SREENIVASAN: But it seems we’re caught up more in moral victories than anything else. I mean we could legislate our way through practical

solutions to problems but we want to score a point and we want to make sure the other guy or gal doesn’t. We’re almost locked into the structure that

we have because we can’t agree that it needs to change.

SANDEL: One of the most damaging effects of the inequality of recent decades is that we are losing those common spaces and public places in

everyday life. I call it the skyboxification of American life, thinking back to sports stadia and the fact that when I was growing up going to a

baseball game or — brought people together. There was class mixing. Whereas now we have these skyboxes where the affluent can watch in air-

conditioned comfort and not have to stand in long lines for the restroom.

But this is happening throughout our society. There are fewer occasions of class mixing. Those who are affluent and those who are of modest means

live and work and shop and play in different places. We send our children to different schools.

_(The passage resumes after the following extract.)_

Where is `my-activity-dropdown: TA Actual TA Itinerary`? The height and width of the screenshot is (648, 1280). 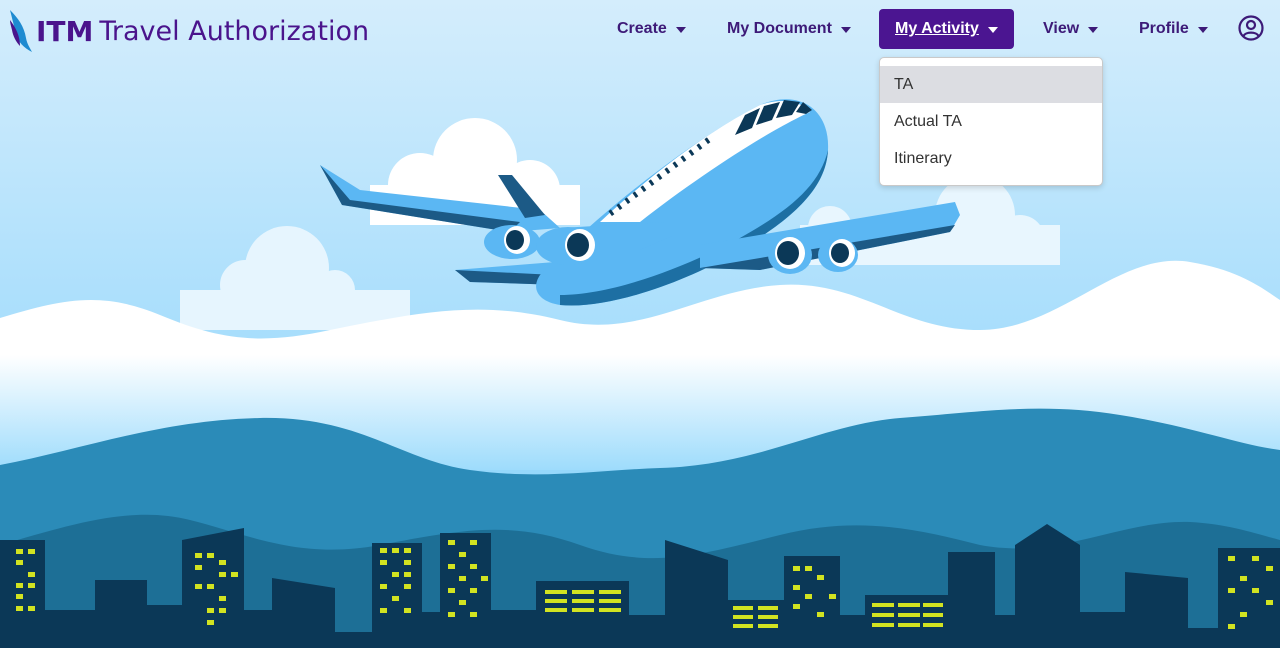
my-activity-dropdown: TA Actual TA Itinerary is located at coordinates (991, 122).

And this is damaging to democracy. Democracy doesn’t require perfect equality. But what it does require is that people from different

backgrounds, different walks of life, bump up against one another in the course of their everyday lives because this is how we learn to negotiate

and to abide our differences. And this is how we come to care for the common good.

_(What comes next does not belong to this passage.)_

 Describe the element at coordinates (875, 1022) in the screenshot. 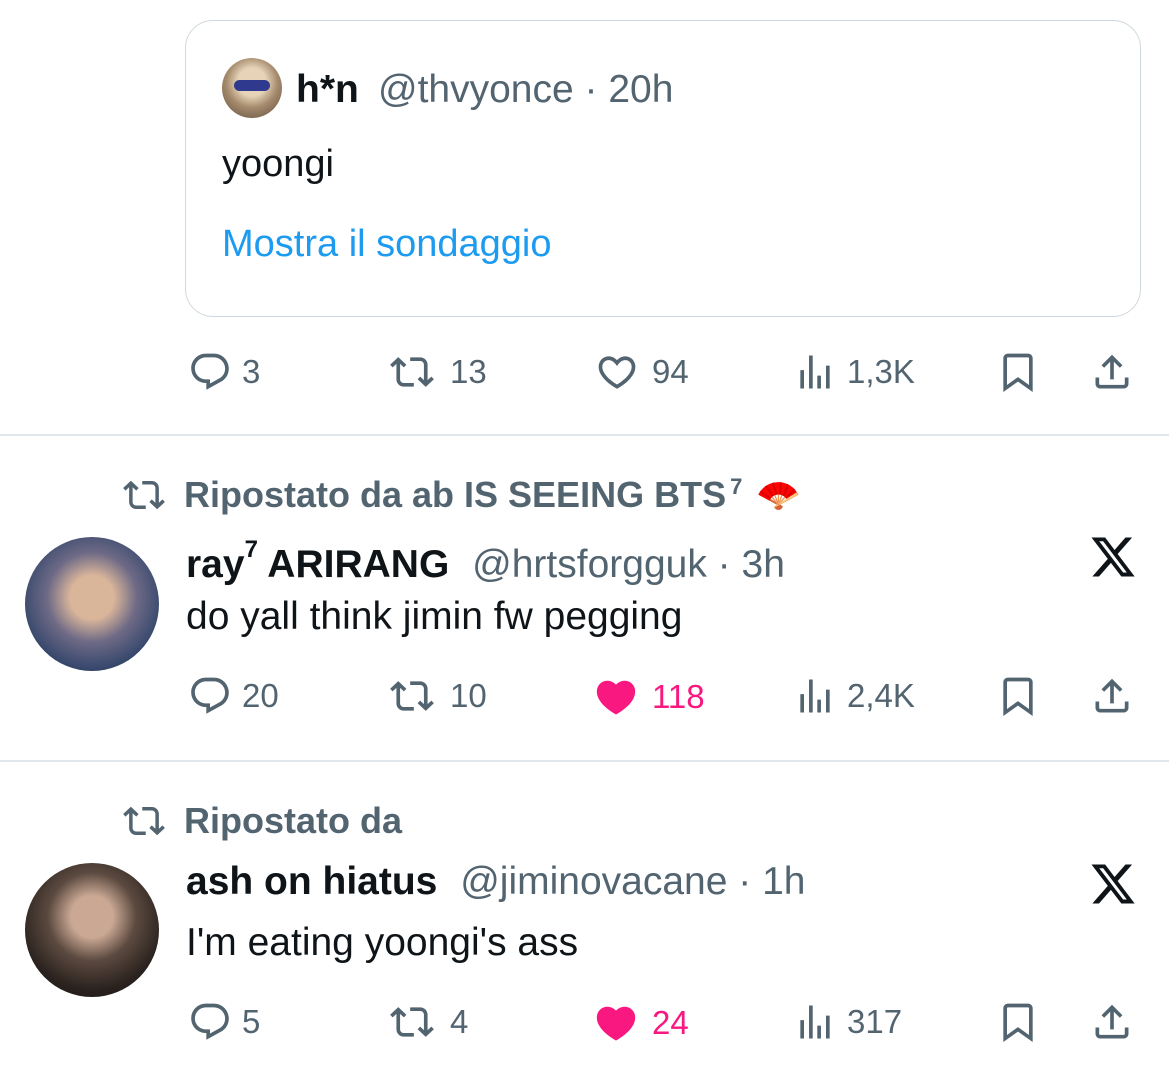

I see `views-count: 317` at that location.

So one of the big tasks in revitalizing politics is to revive public neighborhoods, and parks, and recreation centers, and public

transportation, cultural facilities, and above all the public schools that bring people out of their segregated privatized forms of community into a

shared life a democratic citizenship. That’s a big project but wouldn’t it be refreshing if the two parties started debating ways of achieving that?

SREENIVASAN: Thanks so much for joining us.

SANDEL: My pleasure.

AMANPOUR: And that’s the time you plea for coming together as one country, as one people.

That’s it for our program tonight.

Thanks for watching Amanpour and Company on PBS and join us again tomorrow.